Before Your Appointment
Start keeping a detailed food and mood diary at least one week before your consultation. Record everything you eat and drink, portion sizes, and your mood and energy levels throughout each day. Note sleep patterns, stress levels, and any digestive symptoms. This baseline data proves invaluable for identifying patterns.
Gather your medical history, including any blood tests from the past year, current medications (including supplements), and details of mental health diagnoses or treatments. Bring a list of foods you actively dislike or cannot tolerate — this consultation works best when recommendations fit your actual preferences and lifestyle.
You may be asked to avoid alcohol and limit caffeine for 48 hours beforehand, particularly if gut microbiome testing is planned. Some practitioners request you pause probiotic supplements for a week prior to baseline assessment. Wear comfortable clothing as you might be weighed and measured.
The Consultation Process
Your first appointment typically lasts 60-90 minutes and feels more like a detailed conversation than a medical examination. The practitioner will spend considerable time reviewing your food diary, asking about eating patterns, cooking habits, and relationship with food. Expect questions about your childhood diet, family food traditions, and any previous attempts at dietary change.
The mental health assessment covers symptom timelines, triggers, and any connections you've noticed between food and mood. Many practitioners use validated questionnaires to establish baseline depression or anxiety scores. You'll discuss sleep quality, stress levels, exercise habits, and digestive health in detail — the gut-brain connection means bowel patterns matter as much as breakfast choices.
Physical measurements might include weight, body composition analysis, and occasionally blood pressure. Some practitioners take saliva samples for microbiome analysis or arrange blood tests to assess inflammatory markers, vitamin levels (particularly B vitamins, vitamin D, and omega-3 fatty acids), and metabolic markers like blood glucose regulation.
Testing and Assessment
Many nutritional psychiatrists recommend functional testing beyond standard NHS blood panels. Comprehensive stool analysis can reveal microbiome diversity, beneficial bacteria levels, and markers of gut inflammation. These tests typically cost £150-400 and involve collecting samples at home using provided kits.

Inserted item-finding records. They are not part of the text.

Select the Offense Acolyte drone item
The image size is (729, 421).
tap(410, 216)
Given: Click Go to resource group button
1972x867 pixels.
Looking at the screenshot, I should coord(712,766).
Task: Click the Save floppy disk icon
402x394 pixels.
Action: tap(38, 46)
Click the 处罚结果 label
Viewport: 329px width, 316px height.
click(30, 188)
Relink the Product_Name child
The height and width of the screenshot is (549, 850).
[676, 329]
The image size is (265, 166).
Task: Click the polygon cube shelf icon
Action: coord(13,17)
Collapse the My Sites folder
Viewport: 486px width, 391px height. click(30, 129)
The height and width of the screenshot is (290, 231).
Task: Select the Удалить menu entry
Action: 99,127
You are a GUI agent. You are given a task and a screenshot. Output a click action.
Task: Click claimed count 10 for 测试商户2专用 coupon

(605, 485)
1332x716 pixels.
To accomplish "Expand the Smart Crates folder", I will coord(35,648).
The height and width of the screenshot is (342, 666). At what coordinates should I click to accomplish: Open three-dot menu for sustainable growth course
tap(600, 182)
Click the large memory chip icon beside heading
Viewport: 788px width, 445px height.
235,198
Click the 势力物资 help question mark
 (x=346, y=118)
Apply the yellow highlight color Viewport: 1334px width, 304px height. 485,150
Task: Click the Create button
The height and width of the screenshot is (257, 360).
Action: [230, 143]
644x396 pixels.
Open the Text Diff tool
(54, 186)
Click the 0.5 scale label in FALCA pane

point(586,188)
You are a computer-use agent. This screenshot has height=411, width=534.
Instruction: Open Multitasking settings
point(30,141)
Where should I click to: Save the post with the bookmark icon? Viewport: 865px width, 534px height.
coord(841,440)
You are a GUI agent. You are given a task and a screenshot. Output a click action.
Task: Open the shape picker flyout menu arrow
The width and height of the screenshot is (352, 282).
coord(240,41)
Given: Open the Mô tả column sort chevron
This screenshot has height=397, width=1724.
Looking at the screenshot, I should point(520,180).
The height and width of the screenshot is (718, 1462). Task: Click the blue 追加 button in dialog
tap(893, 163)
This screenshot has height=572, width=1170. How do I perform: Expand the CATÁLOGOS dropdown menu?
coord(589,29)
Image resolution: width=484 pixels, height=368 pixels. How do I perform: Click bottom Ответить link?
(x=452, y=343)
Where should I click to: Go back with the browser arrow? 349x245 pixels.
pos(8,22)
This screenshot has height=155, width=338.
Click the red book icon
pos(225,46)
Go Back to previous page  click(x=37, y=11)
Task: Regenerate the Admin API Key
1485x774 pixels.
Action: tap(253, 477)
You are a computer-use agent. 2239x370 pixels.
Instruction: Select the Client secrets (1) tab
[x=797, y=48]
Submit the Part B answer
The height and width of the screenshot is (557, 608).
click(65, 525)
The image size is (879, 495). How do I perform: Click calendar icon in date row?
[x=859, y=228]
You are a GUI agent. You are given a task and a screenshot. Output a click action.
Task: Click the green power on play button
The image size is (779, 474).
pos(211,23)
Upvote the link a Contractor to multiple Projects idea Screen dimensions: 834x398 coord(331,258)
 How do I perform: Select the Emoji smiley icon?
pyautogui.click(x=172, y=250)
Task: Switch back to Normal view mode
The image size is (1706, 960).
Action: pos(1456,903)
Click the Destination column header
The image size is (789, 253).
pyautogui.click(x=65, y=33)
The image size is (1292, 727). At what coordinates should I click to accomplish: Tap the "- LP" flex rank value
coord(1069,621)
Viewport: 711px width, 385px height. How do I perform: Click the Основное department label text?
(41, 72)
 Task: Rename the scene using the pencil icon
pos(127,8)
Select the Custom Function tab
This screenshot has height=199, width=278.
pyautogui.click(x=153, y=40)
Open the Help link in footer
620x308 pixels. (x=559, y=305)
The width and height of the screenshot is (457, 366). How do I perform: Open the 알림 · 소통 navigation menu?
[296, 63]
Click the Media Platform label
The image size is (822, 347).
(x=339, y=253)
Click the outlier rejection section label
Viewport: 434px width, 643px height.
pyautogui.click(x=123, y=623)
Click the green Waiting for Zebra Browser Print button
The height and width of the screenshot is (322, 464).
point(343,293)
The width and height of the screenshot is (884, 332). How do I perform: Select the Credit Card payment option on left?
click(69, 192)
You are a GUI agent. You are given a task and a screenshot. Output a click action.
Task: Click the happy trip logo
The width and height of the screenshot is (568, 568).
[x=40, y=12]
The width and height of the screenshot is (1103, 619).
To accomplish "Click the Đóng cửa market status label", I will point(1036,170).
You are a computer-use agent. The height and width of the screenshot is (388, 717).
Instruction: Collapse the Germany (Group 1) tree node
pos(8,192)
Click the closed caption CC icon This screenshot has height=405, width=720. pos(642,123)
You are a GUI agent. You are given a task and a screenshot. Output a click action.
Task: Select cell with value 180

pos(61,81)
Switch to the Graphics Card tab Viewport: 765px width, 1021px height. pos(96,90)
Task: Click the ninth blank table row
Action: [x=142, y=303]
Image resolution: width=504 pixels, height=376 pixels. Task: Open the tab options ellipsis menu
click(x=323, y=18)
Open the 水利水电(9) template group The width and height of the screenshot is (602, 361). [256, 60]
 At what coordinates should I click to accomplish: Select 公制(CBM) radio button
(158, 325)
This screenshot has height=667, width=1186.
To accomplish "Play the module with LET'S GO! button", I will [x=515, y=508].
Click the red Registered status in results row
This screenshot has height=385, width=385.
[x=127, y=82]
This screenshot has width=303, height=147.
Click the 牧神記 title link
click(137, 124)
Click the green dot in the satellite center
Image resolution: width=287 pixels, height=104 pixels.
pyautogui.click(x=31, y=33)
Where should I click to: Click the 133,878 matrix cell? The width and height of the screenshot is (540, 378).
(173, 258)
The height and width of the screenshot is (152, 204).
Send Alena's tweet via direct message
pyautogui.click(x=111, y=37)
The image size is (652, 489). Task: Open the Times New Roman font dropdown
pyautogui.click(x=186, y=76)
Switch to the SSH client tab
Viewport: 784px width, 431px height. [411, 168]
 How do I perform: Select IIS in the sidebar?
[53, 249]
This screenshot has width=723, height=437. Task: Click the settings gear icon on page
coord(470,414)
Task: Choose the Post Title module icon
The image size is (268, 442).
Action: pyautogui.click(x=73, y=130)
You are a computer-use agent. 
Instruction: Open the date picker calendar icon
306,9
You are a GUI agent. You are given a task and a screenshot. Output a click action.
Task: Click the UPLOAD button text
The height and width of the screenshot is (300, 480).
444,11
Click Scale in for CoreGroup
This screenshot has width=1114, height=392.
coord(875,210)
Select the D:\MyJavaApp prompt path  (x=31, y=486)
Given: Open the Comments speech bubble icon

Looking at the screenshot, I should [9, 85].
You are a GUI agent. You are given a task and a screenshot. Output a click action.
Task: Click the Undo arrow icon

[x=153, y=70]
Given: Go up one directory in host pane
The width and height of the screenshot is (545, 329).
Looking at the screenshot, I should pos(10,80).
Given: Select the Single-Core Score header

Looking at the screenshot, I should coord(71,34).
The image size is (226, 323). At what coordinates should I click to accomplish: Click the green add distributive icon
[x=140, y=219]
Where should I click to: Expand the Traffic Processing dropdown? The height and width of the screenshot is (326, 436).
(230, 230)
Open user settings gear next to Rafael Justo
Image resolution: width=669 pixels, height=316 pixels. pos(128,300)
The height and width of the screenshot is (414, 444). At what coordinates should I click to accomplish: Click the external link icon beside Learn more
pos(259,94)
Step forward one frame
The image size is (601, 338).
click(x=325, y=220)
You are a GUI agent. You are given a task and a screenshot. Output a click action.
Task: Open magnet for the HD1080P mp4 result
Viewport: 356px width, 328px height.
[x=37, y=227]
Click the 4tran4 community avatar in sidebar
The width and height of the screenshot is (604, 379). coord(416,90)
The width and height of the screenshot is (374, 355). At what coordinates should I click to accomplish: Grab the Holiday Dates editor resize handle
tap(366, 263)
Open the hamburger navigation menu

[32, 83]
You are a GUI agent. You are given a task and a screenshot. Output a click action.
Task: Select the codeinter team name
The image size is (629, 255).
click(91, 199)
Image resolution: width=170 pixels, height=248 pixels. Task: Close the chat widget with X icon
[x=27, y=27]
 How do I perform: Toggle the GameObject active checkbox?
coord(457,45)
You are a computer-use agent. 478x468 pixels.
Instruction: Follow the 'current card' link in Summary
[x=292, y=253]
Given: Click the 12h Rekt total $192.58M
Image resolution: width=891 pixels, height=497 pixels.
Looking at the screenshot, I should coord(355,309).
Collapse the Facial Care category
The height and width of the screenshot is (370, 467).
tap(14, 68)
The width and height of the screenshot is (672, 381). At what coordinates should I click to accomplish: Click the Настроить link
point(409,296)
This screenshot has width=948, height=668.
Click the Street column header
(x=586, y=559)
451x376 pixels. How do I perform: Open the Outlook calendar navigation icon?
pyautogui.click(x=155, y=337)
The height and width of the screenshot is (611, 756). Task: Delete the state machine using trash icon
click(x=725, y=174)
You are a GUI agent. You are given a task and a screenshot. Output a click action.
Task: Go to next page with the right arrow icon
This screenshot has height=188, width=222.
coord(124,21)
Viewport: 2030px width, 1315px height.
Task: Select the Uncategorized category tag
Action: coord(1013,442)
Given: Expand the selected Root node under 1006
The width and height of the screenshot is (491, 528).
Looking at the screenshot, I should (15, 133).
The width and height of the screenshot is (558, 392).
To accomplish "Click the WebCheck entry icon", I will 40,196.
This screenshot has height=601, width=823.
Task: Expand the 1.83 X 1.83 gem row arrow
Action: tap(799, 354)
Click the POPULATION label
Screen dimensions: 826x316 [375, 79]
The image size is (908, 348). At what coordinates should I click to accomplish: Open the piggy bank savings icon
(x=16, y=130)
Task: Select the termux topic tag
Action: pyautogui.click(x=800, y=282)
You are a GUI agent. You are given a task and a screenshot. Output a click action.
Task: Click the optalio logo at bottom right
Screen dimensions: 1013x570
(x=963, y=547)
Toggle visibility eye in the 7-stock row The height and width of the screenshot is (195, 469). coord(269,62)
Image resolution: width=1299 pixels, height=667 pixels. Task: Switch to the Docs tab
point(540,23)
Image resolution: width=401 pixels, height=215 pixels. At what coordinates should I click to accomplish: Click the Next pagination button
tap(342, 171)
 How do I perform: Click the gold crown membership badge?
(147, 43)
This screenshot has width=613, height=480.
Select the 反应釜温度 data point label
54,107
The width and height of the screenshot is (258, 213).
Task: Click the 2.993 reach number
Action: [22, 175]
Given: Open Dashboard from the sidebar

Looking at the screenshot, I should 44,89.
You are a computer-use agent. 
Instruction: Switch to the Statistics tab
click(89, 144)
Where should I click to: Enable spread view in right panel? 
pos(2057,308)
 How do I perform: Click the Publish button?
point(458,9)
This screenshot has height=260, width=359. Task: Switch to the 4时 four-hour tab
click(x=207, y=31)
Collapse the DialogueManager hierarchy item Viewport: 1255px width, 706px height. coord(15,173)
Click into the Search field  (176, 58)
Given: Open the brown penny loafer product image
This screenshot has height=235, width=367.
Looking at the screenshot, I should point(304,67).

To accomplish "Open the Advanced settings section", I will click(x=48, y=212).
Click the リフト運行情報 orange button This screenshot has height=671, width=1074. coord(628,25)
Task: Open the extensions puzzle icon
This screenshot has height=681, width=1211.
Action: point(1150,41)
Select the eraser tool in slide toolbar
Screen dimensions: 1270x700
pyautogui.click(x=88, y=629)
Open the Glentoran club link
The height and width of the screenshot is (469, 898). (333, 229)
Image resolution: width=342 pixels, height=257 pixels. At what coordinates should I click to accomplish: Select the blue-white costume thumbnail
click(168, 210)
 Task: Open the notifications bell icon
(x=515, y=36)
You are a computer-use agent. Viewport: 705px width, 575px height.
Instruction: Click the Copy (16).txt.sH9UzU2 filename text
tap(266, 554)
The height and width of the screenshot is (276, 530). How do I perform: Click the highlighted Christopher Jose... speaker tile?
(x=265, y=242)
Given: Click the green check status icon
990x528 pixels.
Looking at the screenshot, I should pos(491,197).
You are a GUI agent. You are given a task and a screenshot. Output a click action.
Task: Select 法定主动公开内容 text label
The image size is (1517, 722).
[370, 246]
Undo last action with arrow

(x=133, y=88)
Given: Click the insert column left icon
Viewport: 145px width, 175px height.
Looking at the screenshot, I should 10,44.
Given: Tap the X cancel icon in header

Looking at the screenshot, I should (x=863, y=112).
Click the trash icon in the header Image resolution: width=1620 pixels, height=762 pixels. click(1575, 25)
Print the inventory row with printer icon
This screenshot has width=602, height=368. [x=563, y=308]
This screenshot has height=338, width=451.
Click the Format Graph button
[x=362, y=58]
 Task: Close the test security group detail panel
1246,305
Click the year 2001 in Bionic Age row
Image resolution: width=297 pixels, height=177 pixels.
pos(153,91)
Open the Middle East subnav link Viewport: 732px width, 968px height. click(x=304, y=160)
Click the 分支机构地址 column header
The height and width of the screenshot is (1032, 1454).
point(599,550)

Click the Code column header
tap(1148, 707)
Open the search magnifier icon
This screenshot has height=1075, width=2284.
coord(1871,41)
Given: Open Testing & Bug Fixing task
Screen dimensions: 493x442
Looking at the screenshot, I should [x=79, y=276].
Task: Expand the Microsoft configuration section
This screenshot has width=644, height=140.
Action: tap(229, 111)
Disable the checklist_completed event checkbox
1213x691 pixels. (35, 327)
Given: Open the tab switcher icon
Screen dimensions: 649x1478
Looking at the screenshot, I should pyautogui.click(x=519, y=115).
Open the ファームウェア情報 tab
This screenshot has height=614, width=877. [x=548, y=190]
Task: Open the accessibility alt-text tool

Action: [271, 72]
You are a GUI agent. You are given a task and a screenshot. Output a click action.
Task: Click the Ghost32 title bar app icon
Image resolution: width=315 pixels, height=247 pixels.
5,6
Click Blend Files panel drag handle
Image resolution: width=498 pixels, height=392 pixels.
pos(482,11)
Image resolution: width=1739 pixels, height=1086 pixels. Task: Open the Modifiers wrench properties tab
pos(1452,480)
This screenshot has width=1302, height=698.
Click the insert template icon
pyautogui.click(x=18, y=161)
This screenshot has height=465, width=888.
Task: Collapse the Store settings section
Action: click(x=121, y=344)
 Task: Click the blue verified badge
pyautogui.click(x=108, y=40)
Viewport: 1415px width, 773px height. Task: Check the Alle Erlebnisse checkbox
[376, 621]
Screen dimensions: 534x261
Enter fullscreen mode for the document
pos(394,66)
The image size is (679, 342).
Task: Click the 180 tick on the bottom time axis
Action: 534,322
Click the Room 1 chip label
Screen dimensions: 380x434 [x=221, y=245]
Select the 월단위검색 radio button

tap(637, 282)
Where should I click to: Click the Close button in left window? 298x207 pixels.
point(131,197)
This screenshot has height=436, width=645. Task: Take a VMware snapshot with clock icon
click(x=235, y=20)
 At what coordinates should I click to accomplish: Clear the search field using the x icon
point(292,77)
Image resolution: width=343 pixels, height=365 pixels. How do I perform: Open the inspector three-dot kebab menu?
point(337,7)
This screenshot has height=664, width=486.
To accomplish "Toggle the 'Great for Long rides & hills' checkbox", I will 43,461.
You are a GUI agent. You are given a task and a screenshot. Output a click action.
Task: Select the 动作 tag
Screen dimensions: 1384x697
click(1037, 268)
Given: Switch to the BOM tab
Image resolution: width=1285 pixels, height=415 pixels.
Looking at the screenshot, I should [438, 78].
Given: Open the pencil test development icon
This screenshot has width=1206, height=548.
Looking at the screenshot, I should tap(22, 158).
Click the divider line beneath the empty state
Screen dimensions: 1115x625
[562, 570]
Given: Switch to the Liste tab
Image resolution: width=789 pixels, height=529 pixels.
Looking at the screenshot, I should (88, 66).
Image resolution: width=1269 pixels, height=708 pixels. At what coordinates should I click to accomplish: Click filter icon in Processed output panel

Nutrient status testing might include red blood cell minerals, omega-3 index, or organic acids analysis to assess how well your body processes nutrients. Some practitioners use food sensitivity testing, though the evidence base for this remains limited. Results usually take 2-3 weeks to process.
During this waiting period, you'll often receive initial dietary guidance based on your consultation. This might involve reducing ultra-processed foods, increasing anti-inflammatory foods like leafy greens and oily fish, or addressing obvious nutritional gaps. The practitioner explains the rationale behind each recommendation, connecting specific foods to brain chemistry and mood regulation.
What You Might Experience
Initial dietary changes can trigger various responses. Some people notice improved energy and mood within days of reducing sugar and processed foods, whilst others experience temporary fatigue as their blood sugar stabilises. Increasing fibre intake might initially cause bloating or digestive changes as your gut microbiome adapts.
Emotionally, you might feel relief at having a structured approach to mood management, or conversely, anxiety about changing established eating patterns. The process often reveals the extent to which you've been using food for emotional regulation. Many people report heightened awareness of how different foods affect their mental state once they begin paying attention.
Within 2-4 weeks, improvements in sleep quality and digestive comfort are commonly reported. Mood changes typically emerge more gradually, often becoming noticeable around week 6-8. Some people experience 'die-off' symptoms if addressing gut bacterial imbalances — temporary mood dips, headaches, or digestive upset that resolve within a week.
Follow-up and Monitoring
Follow-up appointments occur every 2-4 weeks initially, then monthly as your programme stabilises. Sessions typically last 30-45 minutes and focus on reviewing your food diary, discussing challenges, and adjusting recommendations based on your response and test results.
The practitioner monitors mood scores using the same questionnaires from your initial assessment, tracking improvements objectively alongside your subjective experience. Dietary changes are implemented gradually — perhaps focusing on breakfast improvements in week one, then addressing evening meals in week three. This prevents overwhelm whilst allowing you to identify which changes provide the most benefit.
Most programmes run for 3-6 months, with the option of occasional maintenance appointments thereafter. By month three, you'll typically have a personalised dietary template, understand which foods support your mental health, and possess practical skills for maintaining these changes long-term. Some people require ongoing supplement protocols, whilst others achieve stable mood improvement through dietary changes alone.